• _Data for the task_
━━━━━━━━━━━━━━━━━━━━

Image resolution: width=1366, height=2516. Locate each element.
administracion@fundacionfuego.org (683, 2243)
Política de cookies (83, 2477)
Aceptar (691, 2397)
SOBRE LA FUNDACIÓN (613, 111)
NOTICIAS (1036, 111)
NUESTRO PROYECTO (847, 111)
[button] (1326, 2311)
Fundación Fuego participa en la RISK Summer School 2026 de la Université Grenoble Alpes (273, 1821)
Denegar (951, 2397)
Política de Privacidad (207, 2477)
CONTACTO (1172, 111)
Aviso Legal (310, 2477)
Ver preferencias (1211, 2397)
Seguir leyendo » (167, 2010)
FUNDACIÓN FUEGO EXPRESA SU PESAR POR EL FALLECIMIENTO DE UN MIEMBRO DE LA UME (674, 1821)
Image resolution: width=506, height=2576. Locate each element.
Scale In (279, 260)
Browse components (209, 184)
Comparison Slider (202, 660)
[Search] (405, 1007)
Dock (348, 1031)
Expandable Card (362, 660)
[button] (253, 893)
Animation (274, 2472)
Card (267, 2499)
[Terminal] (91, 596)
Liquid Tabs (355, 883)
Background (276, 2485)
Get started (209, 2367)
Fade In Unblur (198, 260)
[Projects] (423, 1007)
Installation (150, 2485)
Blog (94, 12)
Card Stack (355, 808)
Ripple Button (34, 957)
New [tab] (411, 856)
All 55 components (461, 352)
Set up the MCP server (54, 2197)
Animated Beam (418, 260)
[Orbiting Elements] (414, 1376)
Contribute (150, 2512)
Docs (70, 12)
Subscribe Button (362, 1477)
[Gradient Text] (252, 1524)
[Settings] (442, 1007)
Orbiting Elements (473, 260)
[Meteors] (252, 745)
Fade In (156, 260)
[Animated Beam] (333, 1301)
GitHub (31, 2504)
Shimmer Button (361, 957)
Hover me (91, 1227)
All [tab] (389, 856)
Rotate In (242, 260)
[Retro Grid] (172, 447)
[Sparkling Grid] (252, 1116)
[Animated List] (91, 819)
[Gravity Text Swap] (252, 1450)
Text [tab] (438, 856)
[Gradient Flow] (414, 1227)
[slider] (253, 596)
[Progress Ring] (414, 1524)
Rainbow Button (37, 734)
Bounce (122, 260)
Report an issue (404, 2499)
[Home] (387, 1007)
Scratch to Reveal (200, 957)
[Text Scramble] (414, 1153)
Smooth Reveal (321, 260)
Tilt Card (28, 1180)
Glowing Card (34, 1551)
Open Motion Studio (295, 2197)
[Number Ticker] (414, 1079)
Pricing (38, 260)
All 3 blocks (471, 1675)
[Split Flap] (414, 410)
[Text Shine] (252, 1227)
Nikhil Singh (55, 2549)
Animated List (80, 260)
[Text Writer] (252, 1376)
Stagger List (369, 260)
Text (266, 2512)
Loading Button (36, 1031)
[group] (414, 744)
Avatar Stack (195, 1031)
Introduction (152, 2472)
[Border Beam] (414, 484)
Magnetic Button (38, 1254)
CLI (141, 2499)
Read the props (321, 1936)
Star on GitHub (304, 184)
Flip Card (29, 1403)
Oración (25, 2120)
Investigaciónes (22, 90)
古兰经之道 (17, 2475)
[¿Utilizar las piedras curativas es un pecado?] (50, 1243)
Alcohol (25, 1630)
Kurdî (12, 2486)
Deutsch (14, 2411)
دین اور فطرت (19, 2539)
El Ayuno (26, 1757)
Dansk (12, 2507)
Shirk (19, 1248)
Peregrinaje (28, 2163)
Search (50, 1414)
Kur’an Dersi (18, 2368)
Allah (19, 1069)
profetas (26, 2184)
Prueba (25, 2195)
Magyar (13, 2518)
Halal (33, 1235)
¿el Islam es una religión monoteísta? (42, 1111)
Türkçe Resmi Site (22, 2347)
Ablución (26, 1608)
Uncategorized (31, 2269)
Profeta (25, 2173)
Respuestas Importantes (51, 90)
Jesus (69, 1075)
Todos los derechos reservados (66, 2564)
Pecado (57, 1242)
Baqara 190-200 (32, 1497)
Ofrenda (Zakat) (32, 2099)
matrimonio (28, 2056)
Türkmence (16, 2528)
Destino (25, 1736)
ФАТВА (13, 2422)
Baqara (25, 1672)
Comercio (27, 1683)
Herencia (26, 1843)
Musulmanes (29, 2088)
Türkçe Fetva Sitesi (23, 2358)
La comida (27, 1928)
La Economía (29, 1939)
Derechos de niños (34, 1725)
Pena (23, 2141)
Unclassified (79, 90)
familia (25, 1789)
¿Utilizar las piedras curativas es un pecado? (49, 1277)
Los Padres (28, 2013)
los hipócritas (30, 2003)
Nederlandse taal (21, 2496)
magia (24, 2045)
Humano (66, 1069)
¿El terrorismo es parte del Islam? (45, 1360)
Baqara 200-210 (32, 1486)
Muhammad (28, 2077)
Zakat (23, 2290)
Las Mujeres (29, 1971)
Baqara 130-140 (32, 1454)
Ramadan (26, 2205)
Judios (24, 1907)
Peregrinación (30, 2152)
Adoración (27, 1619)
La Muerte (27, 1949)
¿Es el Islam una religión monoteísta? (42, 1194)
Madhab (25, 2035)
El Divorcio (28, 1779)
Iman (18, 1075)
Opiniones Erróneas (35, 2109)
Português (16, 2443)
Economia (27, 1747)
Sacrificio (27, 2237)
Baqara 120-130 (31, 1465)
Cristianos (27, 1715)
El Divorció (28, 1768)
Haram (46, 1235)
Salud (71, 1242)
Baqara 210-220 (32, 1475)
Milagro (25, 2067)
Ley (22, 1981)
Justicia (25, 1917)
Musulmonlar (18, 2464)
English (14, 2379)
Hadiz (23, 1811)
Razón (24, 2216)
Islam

━━━━━━━━━━━━━━━━━━━━

• _Requirement_
The answer must be a word-for-word restatement of the records.

• _Response box_
Image resolution: width=1366, height=2516. Locate each element.
administracion@fundacionfuego.org (683, 2243)
Política de cookies (83, 2477)
Aceptar (691, 2397)
SOBRE LA FUNDACIÓN (613, 111)
NOTICIAS (1036, 111)
NUESTRO PROYECTO (847, 111)
[button] (1326, 2311)
Fundación Fuego participa en la RISK Summer School 2026 de la Université Grenoble Alpes (273, 1821)
Denegar (951, 2397)
Política de Privacidad (207, 2477)
CONTACTO (1172, 111)
Aviso Legal (310, 2477)
Ver preferencias (1211, 2397)
Seguir leyendo » (167, 2010)
FUNDACIÓN FUEGO EXPRESA SU PESAR POR EL FALLECIMIENTO DE UN MIEMBRO DE LA UME (674, 1821)
Image resolution: width=506, height=2576. Locate each element.
Scale In (279, 260)
Browse components (209, 184)
Comparison Slider (202, 660)
[Search] (405, 1007)
Dock (348, 1031)
Expandable Card (362, 660)
[button] (253, 893)
Animation (274, 2472)
Card (267, 2499)
[Terminal] (91, 596)
Liquid Tabs (355, 883)
Background (276, 2485)
Get started (209, 2367)
Fade In Unblur (198, 260)
[Projects] (423, 1007)
Installation (150, 2485)
Blog (94, 12)
Card Stack (355, 808)
Ripple Button (34, 957)
New [tab] (411, 856)
All 55 components (461, 352)
Set up the MCP server (54, 2197)
Animated Beam (418, 260)
[Orbiting Elements] (414, 1376)
Contribute (150, 2512)
Docs (70, 12)
Subscribe Button (362, 1477)
[Gradient Text] (252, 1524)
[Settings] (442, 1007)
Orbiting Elements (473, 260)
[Meteors] (252, 745)
Fade In (156, 260)
[Animated Beam] (333, 1301)
GitHub (31, 2504)
Shimmer Button (361, 957)
Hover me (91, 1227)
All [tab] (389, 856)
Rotate In (242, 260)
[Retro Grid] (172, 447)
[Sparkling Grid] (252, 1116)
[Animated List] (91, 819)
[Gravity Text Swap] (252, 1450)
Text [tab] (438, 856)
[Gradient Flow] (414, 1227)
[slider] (253, 596)
[Progress Ring] (414, 1524)
Rainbow Button (37, 734)
Bounce (122, 260)
Report an issue (404, 2499)
[Home] (387, 1007)
Scratch to Reveal (200, 957)
[Text Scramble] (414, 1153)
Smooth Reveal (321, 260)
Tilt Card (28, 1180)
Glowing Card (34, 1551)
Open Motion Studio (295, 2197)
[Number Ticker] (414, 1079)
Pricing (38, 260)
All 3 blocks (471, 1675)
[Split Flap] (414, 410)
[Text Shine] (252, 1227)
Nikhil Singh (55, 2549)
Animated List (80, 260)
[Text Writer] (252, 1376)
Stagger List (369, 260)
Text (266, 2512)
Loading Button (36, 1031)
[group] (414, 744)
Avatar Stack (195, 1031)
Introduction (152, 2472)
[Border Beam] (414, 484)
Magnetic Button (38, 1254)
CLI (141, 2499)
Read the props (321, 1936)
Star on GitHub (304, 184)
Flip Card (29, 1403)
Oración (25, 2120)
Investigaciónes (22, 90)
古兰经之道 (17, 2475)
[¿Utilizar las piedras curativas es un pecado?] (50, 1243)
Alcohol (25, 1630)
Kurdî (12, 2486)
Deutsch (14, 2411)
دین اور فطرت (19, 2539)
El Ayuno (26, 1757)
Dansk (12, 2507)
Shirk (19, 1248)
Peregrinaje (28, 2163)
Search (50, 1414)
Kur’an Dersi (18, 2368)
Allah (19, 1069)
profetas (26, 2184)
Prueba (25, 2195)
Magyar (13, 2518)
Halal (33, 1235)
¿el Islam es una religión monoteísta? (42, 1111)
Türkçe Resmi Site (22, 2347)
Ablución (26, 1608)
Uncategorized (31, 2269)
Profeta (25, 2173)
Respuestas Importantes (51, 90)
Jesus (69, 1075)
Todos los derechos reservados (66, 2564)
Pecado (57, 1242)
Baqara 190-200 (32, 1497)
Ofrenda (Zakat) (32, 2099)
matrimonio (28, 2056)
Türkmence (16, 2528)
Destino (25, 1736)
ФАТВА (13, 2422)
Baqara (25, 1672)
Comercio (27, 1683)
Herencia (26, 1843)
Musulmanes (29, 2088)
Türkçe Fetva Sitesi (23, 2358)
La comida (27, 1928)
La Economía (29, 1939)
Derechos de niños (34, 1725)
Pena (23, 2141)
Unclassified (79, 90)
familia (25, 1789)
¿Utilizar las piedras curativas es un pecado? (49, 1277)
Los Padres (28, 2013)
los hipócritas (30, 2003)
Nederlandse taal (21, 2496)
magia (24, 2045)
Humano (66, 1069)
¿El terrorismo es parte del Islam? (45, 1360)
Baqara 200-210 (32, 1486)
Muhammad (28, 2077)
Zakat (23, 2290)
Las Mujeres (29, 1971)
Baqara 130-140 (32, 1454)
Ramadan (26, 2205)
Judios (24, 1907)
Peregrinación (30, 2152)
Adoración (27, 1619)
La Muerte (27, 1949)
¿Es el Islam una religión monoteísta? (42, 1194)
Madhab (25, 2035)
El Divorcio (28, 1779)
Iman (18, 1075)
Opiniones Erróneas (35, 2109)
Português (16, 2443)
Economia (27, 1747)
Sacrificio (27, 2237)
Baqara 120-130 (31, 1465)
Cristianos (27, 1715)
El Divorció (28, 1768)
Haram (46, 1235)
Salud (71, 1242)
Baqara 210-220 (32, 1475)
Milagro (25, 2067)
Ley (22, 1981)
Justicia (25, 1917)
Musulmonlar (18, 2464)
English (14, 2379)
Hadiz (23, 1811)
Razón (24, 2216)
Islam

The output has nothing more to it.